### Passage for review
The consensus position to base physiotherapy treatment decisions on physical assessment findings and not structural pathology is supported by research relating shoulder symptoms and functional deficits to the presence and extent of structural deficits at the shoulder. Multiple imaging studies have demonstrated the presence of structural tissue failure at the shoulder in people without symptoms [2224] and a poor relationship has been demonstrated between the level of shoulder pain and disability and the degree of structural deficit detected with imaging [25, 26]. These findings challenge the validity of imaging procedures to identify the source of shoulder symptoms and emphasises the importance of a thorough physical assessment as the basis for determining treatment goals.

During the face-to face meeting, discussions revealed low agreement between participants regarding the rationale for choosing particular exercises to treat shoulder pain. This resulted in the group being unable to reach consensus agreement on a set of specific exercises to incorporate into a treatment program. However, consensus was achieved on a set of guiding principles for implementing exercise therapy for shoulder pain and dysfunction. In summary, such a program should be individually prescribed for each patient and should consist of a limited number of exercises, performed with appropriate scapulohumeral coordination and humeral head alignment, in a graduated manner without provoking the presenting shoulder pain. The consensus position to only prescribe a small number of exercises is supported by research that indicates that lack of time affects exercise adherence negatively [27, 28].

(Collected data)
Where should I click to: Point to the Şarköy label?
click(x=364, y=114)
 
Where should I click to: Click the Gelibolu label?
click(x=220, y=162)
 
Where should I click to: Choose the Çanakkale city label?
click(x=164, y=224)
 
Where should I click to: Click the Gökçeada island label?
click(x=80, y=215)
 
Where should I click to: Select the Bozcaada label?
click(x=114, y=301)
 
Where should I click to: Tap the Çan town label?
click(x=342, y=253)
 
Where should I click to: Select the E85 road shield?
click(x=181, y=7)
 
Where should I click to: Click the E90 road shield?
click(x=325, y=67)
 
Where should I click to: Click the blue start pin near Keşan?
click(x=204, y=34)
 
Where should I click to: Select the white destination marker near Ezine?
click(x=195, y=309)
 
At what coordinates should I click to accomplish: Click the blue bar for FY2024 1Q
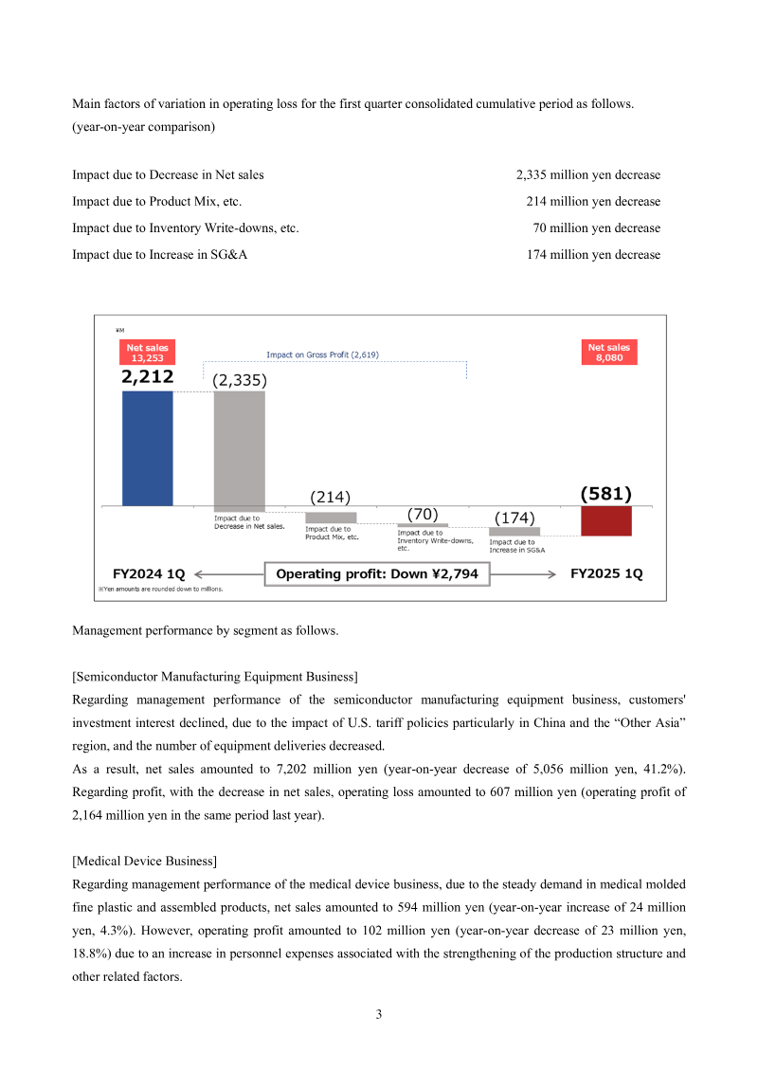pyautogui.click(x=148, y=448)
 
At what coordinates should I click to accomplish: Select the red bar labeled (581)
pyautogui.click(x=605, y=520)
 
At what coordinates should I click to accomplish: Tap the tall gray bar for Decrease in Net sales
pyautogui.click(x=239, y=451)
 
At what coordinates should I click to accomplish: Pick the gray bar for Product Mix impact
pyautogui.click(x=331, y=518)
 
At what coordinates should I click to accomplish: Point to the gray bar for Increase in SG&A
pyautogui.click(x=514, y=532)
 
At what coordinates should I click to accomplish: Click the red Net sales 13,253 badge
pyautogui.click(x=147, y=353)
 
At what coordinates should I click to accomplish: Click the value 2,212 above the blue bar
pyautogui.click(x=147, y=377)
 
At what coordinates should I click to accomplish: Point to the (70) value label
pyautogui.click(x=423, y=514)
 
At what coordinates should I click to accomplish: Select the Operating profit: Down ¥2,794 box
pyautogui.click(x=377, y=573)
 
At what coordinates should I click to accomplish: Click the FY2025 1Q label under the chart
pyautogui.click(x=606, y=574)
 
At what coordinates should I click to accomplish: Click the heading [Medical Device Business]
pyautogui.click(x=144, y=861)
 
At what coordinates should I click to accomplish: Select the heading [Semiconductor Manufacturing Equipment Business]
pyautogui.click(x=214, y=676)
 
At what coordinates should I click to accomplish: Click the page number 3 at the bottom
pyautogui.click(x=379, y=1015)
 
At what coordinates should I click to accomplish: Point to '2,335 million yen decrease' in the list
pyautogui.click(x=587, y=175)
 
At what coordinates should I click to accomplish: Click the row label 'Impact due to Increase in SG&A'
pyautogui.click(x=160, y=255)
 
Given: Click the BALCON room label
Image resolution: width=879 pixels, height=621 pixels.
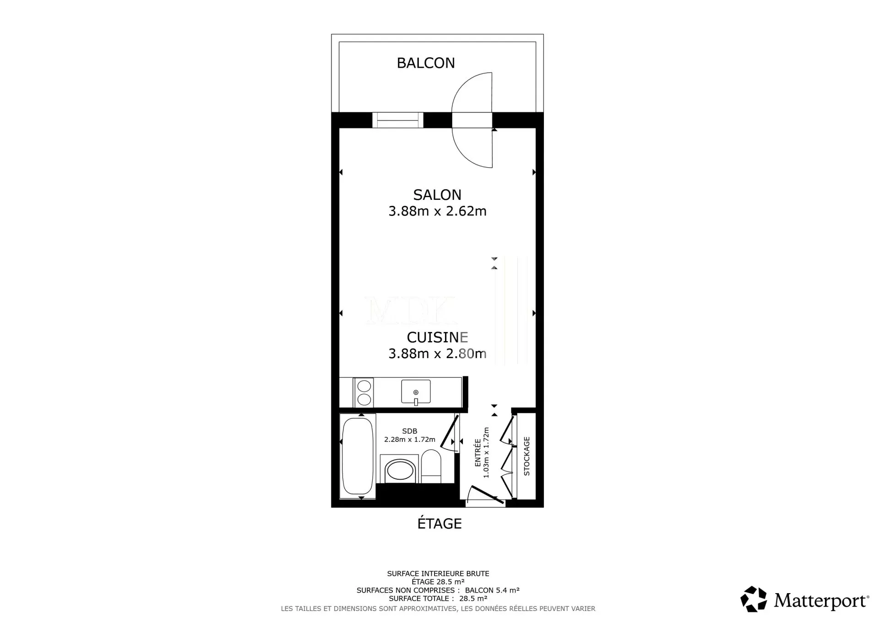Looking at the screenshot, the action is [426, 63].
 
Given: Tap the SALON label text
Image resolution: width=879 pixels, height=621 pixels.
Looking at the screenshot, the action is [437, 195].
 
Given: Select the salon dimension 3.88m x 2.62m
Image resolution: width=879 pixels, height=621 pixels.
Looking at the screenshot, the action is [437, 211].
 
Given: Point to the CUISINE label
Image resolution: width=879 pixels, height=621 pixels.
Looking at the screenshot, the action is [437, 337].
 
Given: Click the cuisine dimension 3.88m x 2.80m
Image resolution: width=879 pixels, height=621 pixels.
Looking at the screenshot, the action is [437, 353].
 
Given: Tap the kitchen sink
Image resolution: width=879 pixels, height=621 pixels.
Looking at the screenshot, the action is [416, 392].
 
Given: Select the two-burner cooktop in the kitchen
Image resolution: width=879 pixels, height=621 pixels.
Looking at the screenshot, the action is [364, 392].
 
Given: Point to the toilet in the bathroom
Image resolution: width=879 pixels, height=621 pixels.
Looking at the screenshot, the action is [431, 466].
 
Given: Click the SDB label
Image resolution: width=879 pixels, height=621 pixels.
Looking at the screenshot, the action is [410, 431].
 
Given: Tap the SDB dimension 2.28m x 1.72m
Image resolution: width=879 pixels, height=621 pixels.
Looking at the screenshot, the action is [410, 439].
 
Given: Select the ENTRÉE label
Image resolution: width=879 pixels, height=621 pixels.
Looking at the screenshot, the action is [478, 453].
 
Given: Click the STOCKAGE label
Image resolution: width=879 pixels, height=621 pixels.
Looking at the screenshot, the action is [526, 456].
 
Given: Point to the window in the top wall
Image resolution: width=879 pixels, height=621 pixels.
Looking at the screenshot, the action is [398, 120].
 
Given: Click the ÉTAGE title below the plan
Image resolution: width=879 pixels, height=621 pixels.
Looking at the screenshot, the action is [440, 524].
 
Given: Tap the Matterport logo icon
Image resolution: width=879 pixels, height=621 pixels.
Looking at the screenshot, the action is [754, 599].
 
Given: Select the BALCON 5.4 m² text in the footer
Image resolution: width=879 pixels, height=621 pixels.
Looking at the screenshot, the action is [492, 590].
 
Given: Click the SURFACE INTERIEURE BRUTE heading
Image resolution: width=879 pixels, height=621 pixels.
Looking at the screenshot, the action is [438, 574].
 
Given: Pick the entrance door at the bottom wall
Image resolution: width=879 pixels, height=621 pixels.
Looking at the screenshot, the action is [486, 497].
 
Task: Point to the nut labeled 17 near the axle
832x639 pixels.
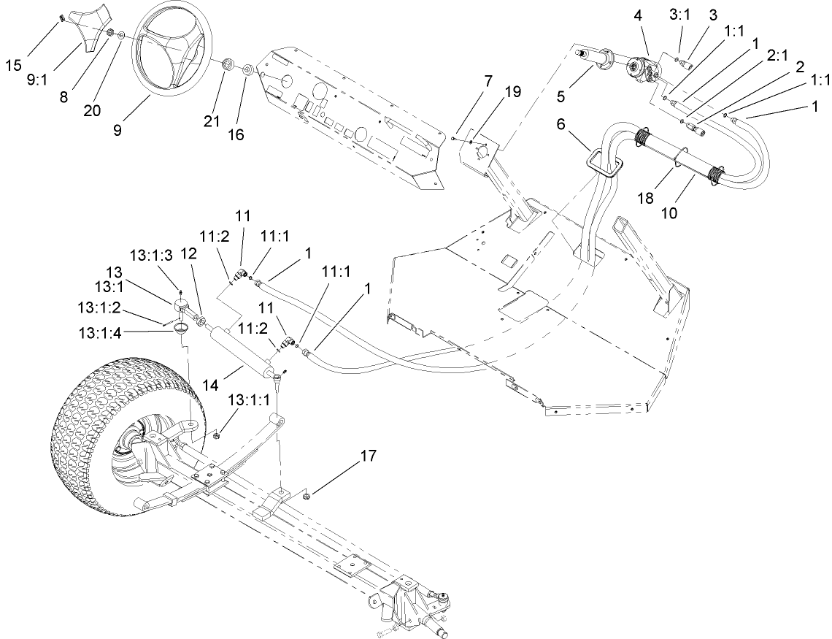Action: point(307,496)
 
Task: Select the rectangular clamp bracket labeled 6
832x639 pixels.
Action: point(603,161)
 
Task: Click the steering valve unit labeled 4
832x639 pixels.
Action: point(642,70)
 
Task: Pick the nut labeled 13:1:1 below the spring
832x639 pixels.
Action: point(217,435)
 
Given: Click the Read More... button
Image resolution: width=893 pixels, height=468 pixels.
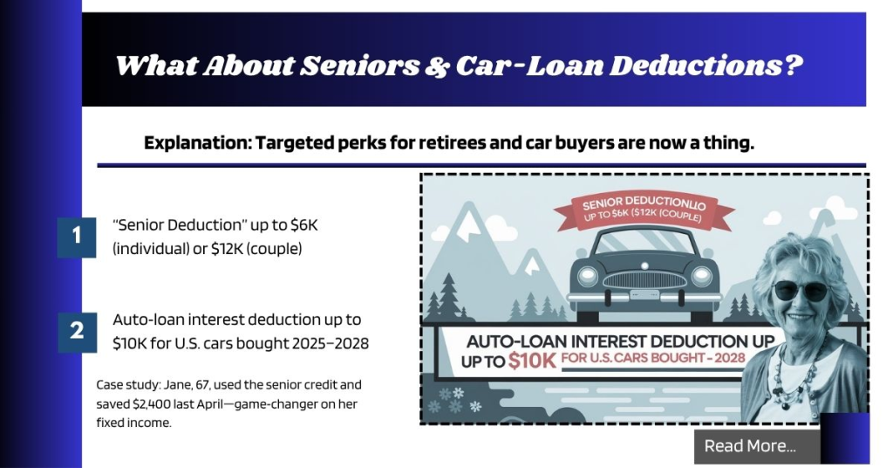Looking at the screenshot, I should (750, 446).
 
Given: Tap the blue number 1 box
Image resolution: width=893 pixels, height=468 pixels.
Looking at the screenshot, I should (77, 236).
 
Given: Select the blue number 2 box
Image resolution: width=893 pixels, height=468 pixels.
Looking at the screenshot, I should (77, 331).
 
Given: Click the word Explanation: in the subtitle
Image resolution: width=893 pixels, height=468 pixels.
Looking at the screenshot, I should (195, 143).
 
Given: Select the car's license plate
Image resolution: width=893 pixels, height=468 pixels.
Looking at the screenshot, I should (646, 295).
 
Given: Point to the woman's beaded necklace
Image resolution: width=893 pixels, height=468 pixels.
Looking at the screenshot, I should (808, 367).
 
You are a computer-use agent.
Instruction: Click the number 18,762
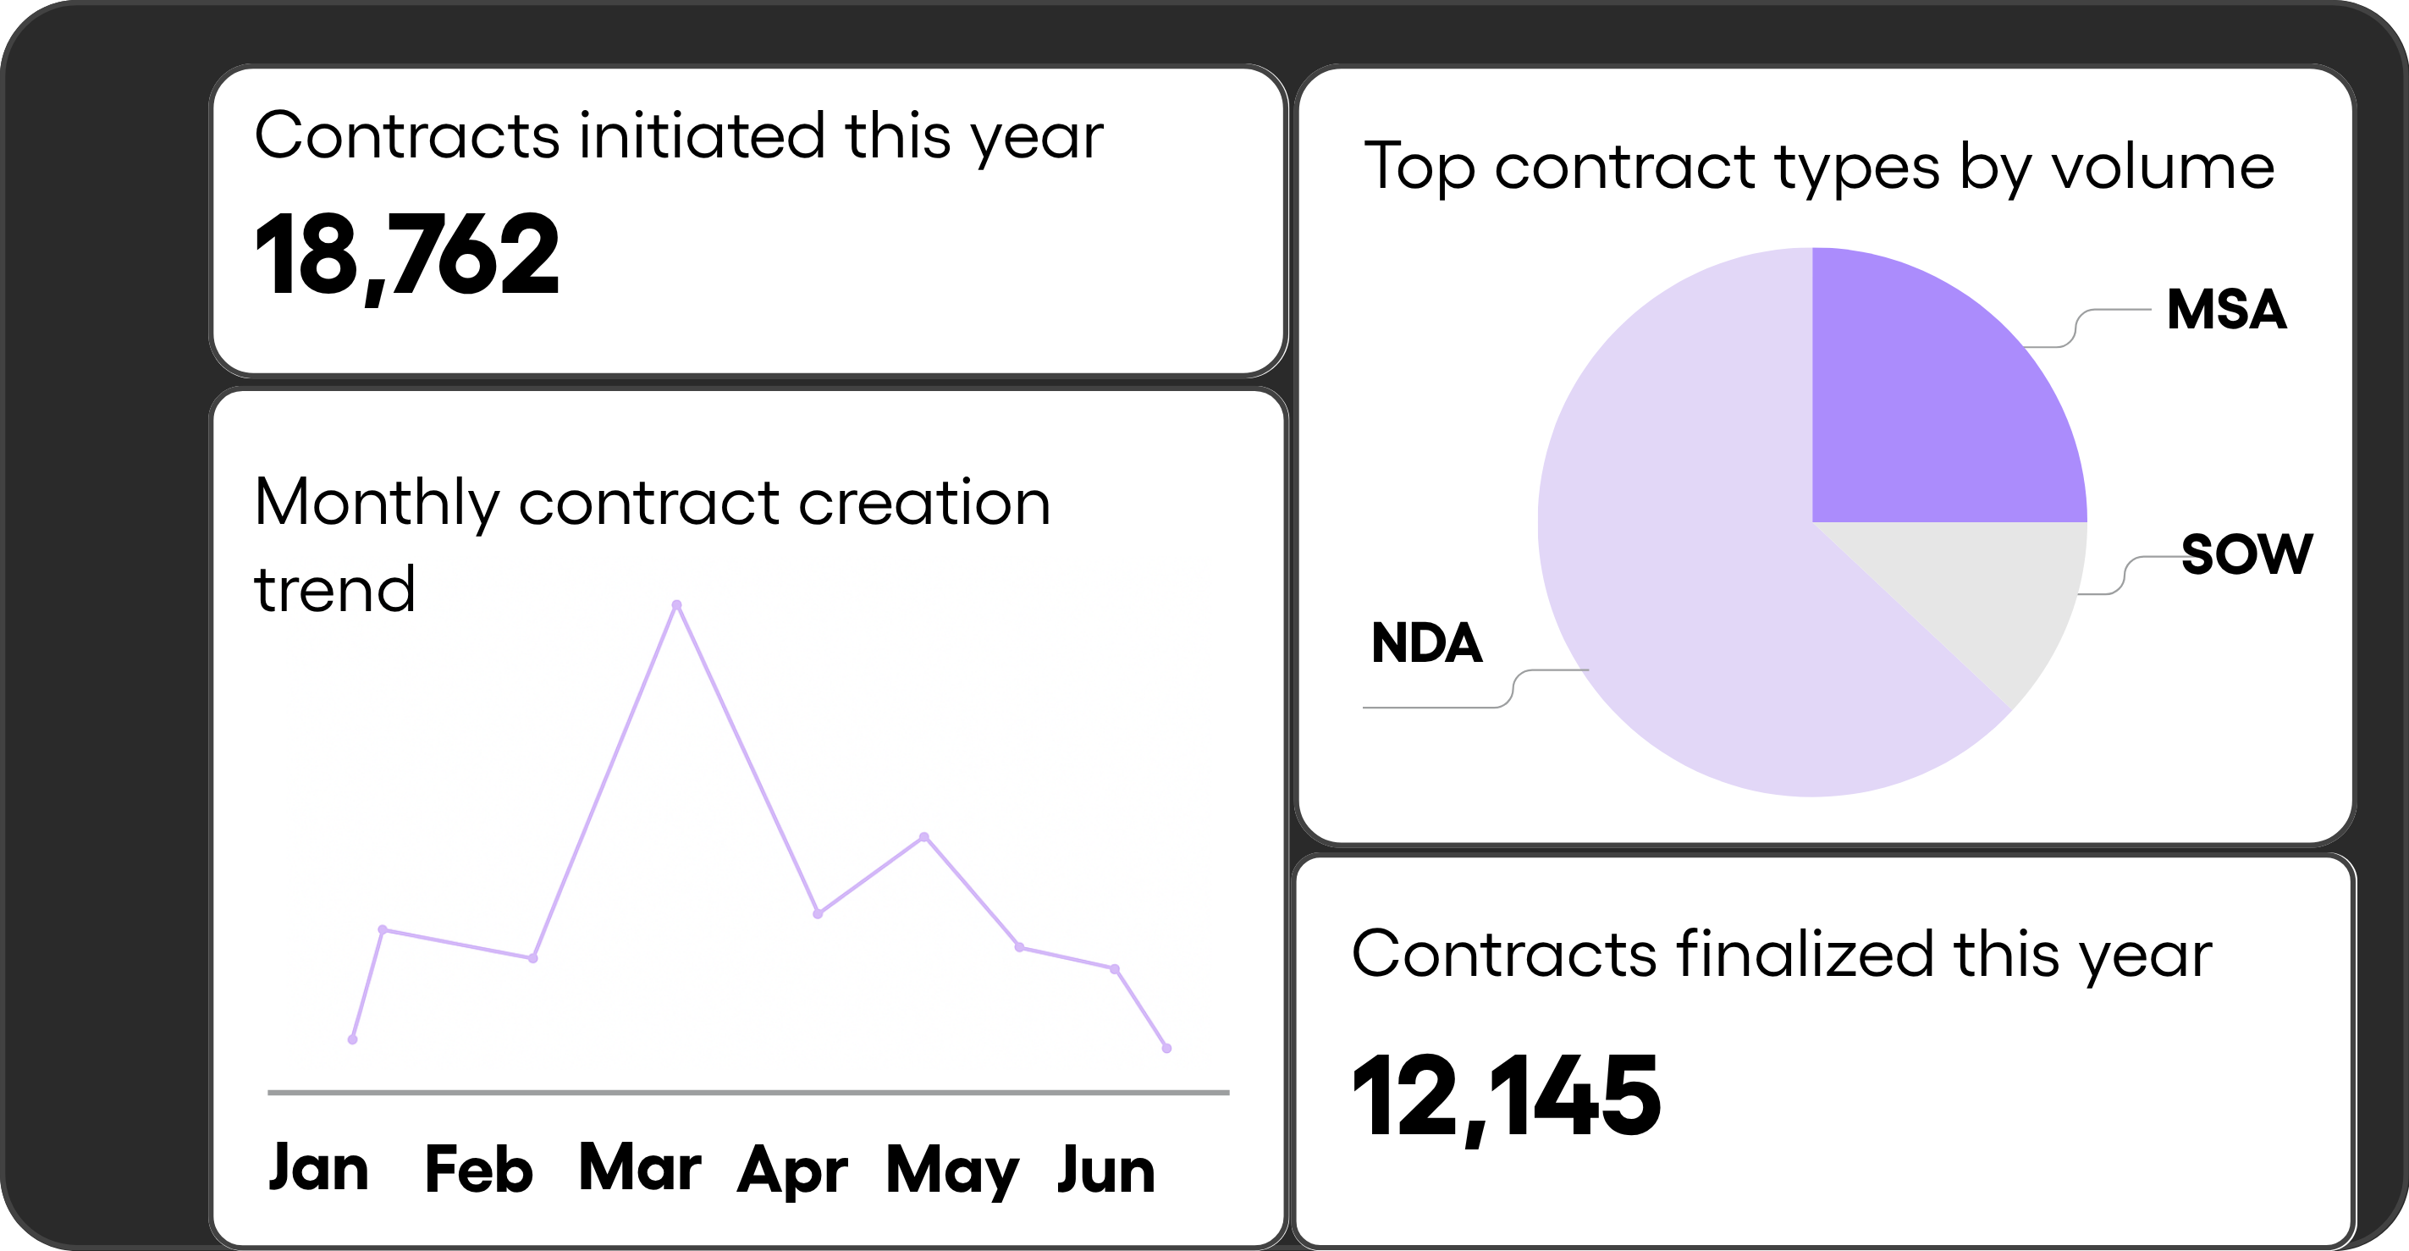(407, 254)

### Prompt
Transcribe the portion of the passage on physiotherapy for shoulder pain starting with "The consensus position to base" and going on through "determining treatment goals.".

### Solution for this task
The consensus position to base physiotherapy treatment decisions on physical assessment findings and not structural pathology is supported by research relating shoulder symptoms and functional deficits to the presence and extent of structural deficits at the shoulder. Multiple imaging studies have demonstrated the presence of structural tissue failure at the shoulder in people without symptoms [2224] and a poor relationship has been demonstrated between the level of shoulder pain and disability and the degree of structural deficit detected with imaging [25, 26]. These findings challenge the validity of imaging procedures to identify the source of shoulder symptoms and emphasises the importance of a thorough physical assessment as the basis for determining treatment goals.